一般來講，初始凍存的細胞數目越多，復蘇率越高。對于大多數細菌和酵母而言，保證約 107/ml 的細胞數才能確保足夠數量的細胞復蘇。由于這些細胞可便捷地從瓊脂培養板或斜面上收集，如果需要更大量的細胞，也可使細胞生長于液體培養基中通過離心收集，在任何一種情況下，細胞通常懸浮在包含凍存保護劑的新鮮培養基中。原生生物可以通過離心濃縮，但通常需要懸浮于使用的培養基中，之后使用等體積含凍存保護劑的新鮮培養基稀釋。

針對芽孢菌凍存，需要收集芽孢并重懸于含凍存保護劑的新鮮培養基中。凍存前，必須縮短操作時間且確保芽孢并未萌發。針對非芽孢菌凍存，凍存前需采用特殊程序收集菌絲體。某些具硬菌絲體的真菌，需將含有菌絲體的瓊脂塊從培養基中切出，并將其置于含凍存保護劑的新鮮培養基中。硬菌絲體無法與瓊脂培養基很好粘附，生長于肉湯培養基中時，凍存前需將菌絲體團進行混合。

凍存材料的活力和復蘇率由凍存前后的培養和生長狀態決定。活力是衡量培養物生長和繁殖的一項指標。例如原生生物材料等某些材料，需經過多次傳代才能保證其穩定性。復蘇細胞數量的估算有多種方法，包括連續稀釋，平板計數或直接細胞計數。通過對比凍存前和復蘇后細胞數量的差異，可說明細胞復蘇程度 或凍存過程是否成功。

2、2 哺乳動物細胞
哺乳動物細胞準備凍存時，需要將細胞調整到合適生長狀態， 確保既能得到足夠的復蘇細胞又無大量非必需生長的細胞。對大部分哺乳動物細胞來說，起始細胞數為 106-107/ml 左右。為方便加入等體積的凍存保護劑（2× 凍存保護劑 + 培養基），細胞懸液濃度應以起始濃度的兩倍準備。或者，也可將沉淀細胞重懸在凍存 保護劑（1× 凍存保護劑 + 培養基）中達到預期細胞數。細胞操作應該溫和小心，確保細胞在凍存前是健康的。盡量避免劇烈吹打及 高速離心。適當情況下，可注入 5% 或 10% CO2 來調節 pH。
影響哺乳動物細胞復蘇的因素包括：（a）細胞類型，（b）生長階段，（c）細胞處于細胞周期的哪個階段，（d）終懸液中的細胞數量和濃度。

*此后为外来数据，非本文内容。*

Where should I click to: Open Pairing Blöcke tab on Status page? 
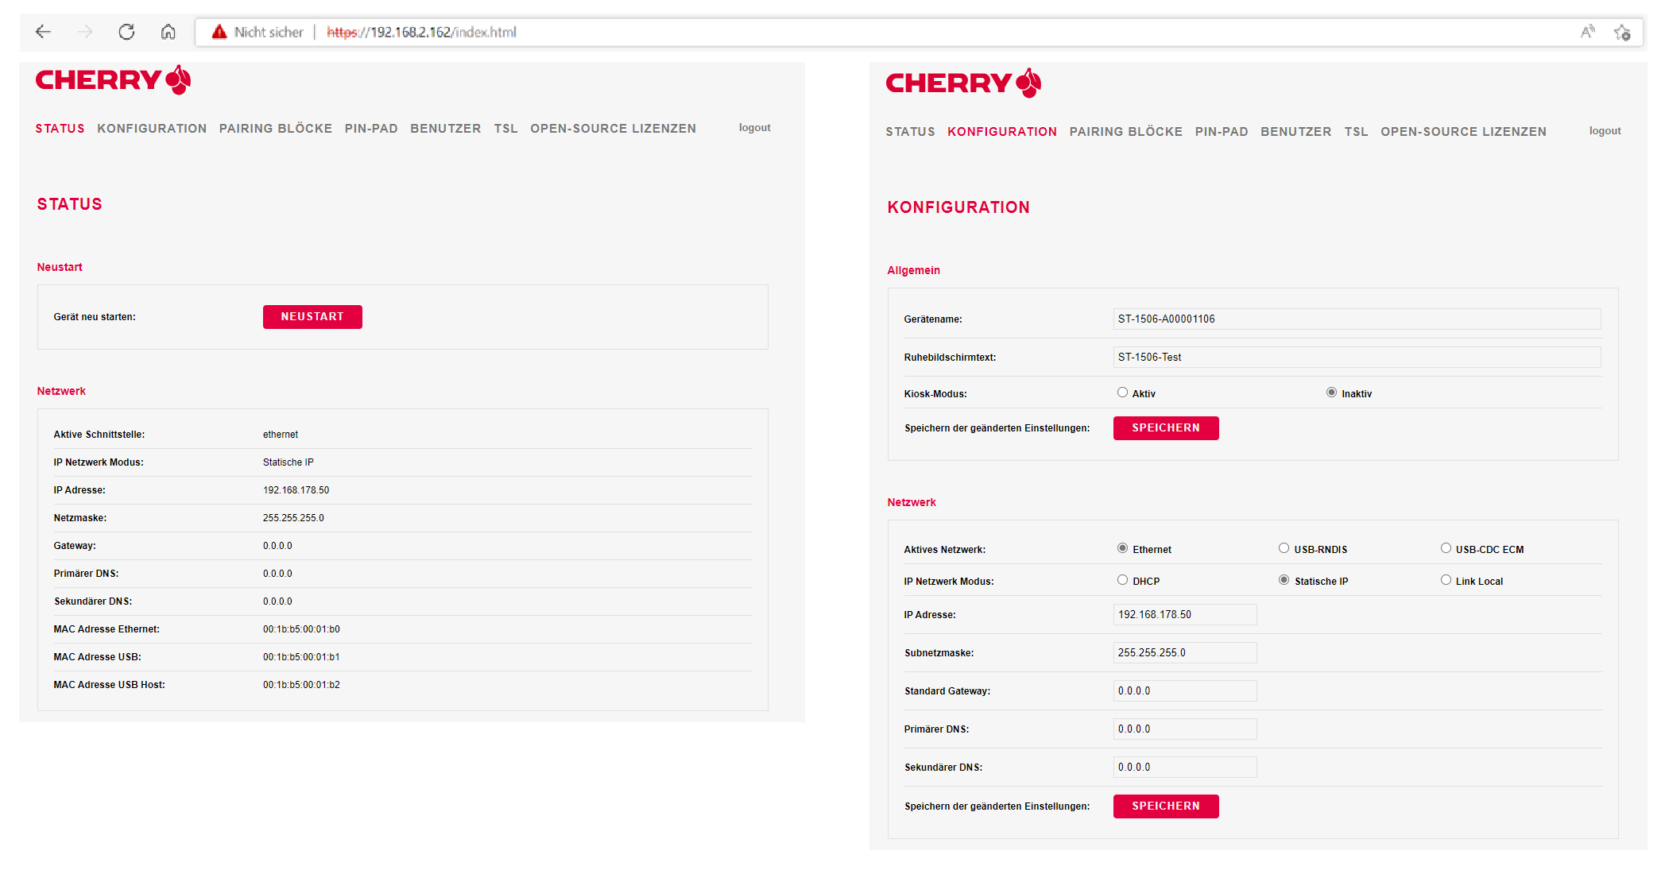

可通過優化以上因素來提高復蘇細胞活力， 另外，還需考慮凍存保護劑的特性以及凍存過程的具體操作。

哺乳動物細胞培養對其他細胞和微生物的污染特別敏感，例如 Hela 細胞。由于這種特性，初始細胞系可通過同工酶分析、染色體組型分析、免疫分析或基因組分析，檢測來源。凍存前后均應該進行如上檢測。特別需要注意的是，病毒和支原體污染。 一套完整健全的哺乳動物細胞系鑒定程序應該包括，檢查是否存 在細菌、真菌、病毒、支原體、甚至原生生物細胞的污染。

2、3 干細胞
干細胞的凍存方式與哺乳動物細胞大體類似，除了部分提高復蘇和克隆生長活性的步驟。一般使用 DMSO 為凍存保護劑，有時配合使用血清，推薦緩慢降溫方式凍存。海藻糖與其它凍存保護劑聯合使用，降低對細胞的潛在傷害。同時，推薦快速升溫方式復蘇。復蘇的細胞活力依據細胞類型不同可能呈現不同水平。

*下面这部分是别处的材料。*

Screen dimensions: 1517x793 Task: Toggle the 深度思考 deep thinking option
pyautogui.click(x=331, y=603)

玻璃化（Vitrification）也可被用于凍存干細胞。操作流程包括，懸浮細胞于包含多種凍存保護劑的濃縮混合物中。另外，需要降溫凍存和復蘇過程的操作均十分快速，避免冰晶的形成。一些研究證明，玻璃化可得到更高的細胞活力。DMSO，甘油和丙二醇為常用的有效凍存干細胞的保護劑。

2、4 植物細胞
植物細胞凍存與其它細胞相似。細胞的生長階段會影響復蘇效果，適合的生長階段為對數生長期后期。另外，細胞密度也大大影響復蘇效果，合適細胞密度取決于細胞類型。
聯合使用凍存保護劑大多數情況下比單一使用效果更好。降溫速率很重要，在很多情況下，兩步降溫法*，即先將細胞在 -30℃ --40℃凍存一段時間再降溫到液氮溫度。這種方法增強了凍存前的胞質失水。通常推薦快速回溫方式復蘇，但是在某 些情況下緩慢回溫方式復蘇效果更好。通過使用濃縮細胞懸液和快速降溫，植物細胞也可使用玻璃化方式凍存。

植物的抗逆性培養使得其對于壓力環境有更強的耐受性，例如凍存過程。植物可產生一定數量的化合物，例如糖類或甘油，保護細胞減少滲透壓改變造成的傷害。未分化愈傷組織凍存通常是為了獲得穩定性狀，這些性狀會被持續培養所影響。

種子保存也是一種保存穩定植物種質（germplasm）的方法， 普遍的方法為保存于低濕低溫處。然而，有些種子可耐受由凍存引發的失水，這樣的種子便可凍存于液氮溫度中。

2、5 病毒
大多數病毒可以無準備階段直接凍存，且無需進行降溫控制。但是，與寄主細胞同培養的病毒，在凍存過程中需要進行降溫控制。就寄宿細胞的病毒而言，應采取適當的凍存操作以保證宿主細胞的活力。當從卵細胞中獲得病毒時，尿囊液或卵黃囊中的高蛋白物質可在凍存過程中對其提供保護。

植物病毒的保存既可以通過感染植物組織的方式，也可以是純病毒制劑形式。病毒準備是在凍存前將其懸浮于 DMSO 或其它 凍存保護劑中。雖然絕大部分植物病毒可耐受快速降溫，但適當控制降溫速率，可得到很好復蘇效果。直接在溫水浴中浸泡便 可對植物病毒進行復蘇，之后將復蘇病毒接種于合適植物寄主即可。

2、6 胚胎
胚胎可通過控制降溫速率和玻璃化兩種方式進行保存。復蘇取決于胚胎發育的階段，通過成功植入并進入胎兒發育來衡量復蘇效果。

2、7 非復制性材料
非復制性材料，例如全血、血清、組織、核酸和蛋白質，對于材料的凍存并無特殊要求。這些材料一般直接凍存，不加凍存保護劑，且采用快速降溫。然而，對于這些材料的實際凍存操作方式的選擇取決于材料終的使用目的。要在復蘇后成功保留全血的特性，需要凍存保護劑和降溫控制，而凍存組織的質量提高可以通過使用切割溫度（OCT）復合物材料等物質進行懸浮。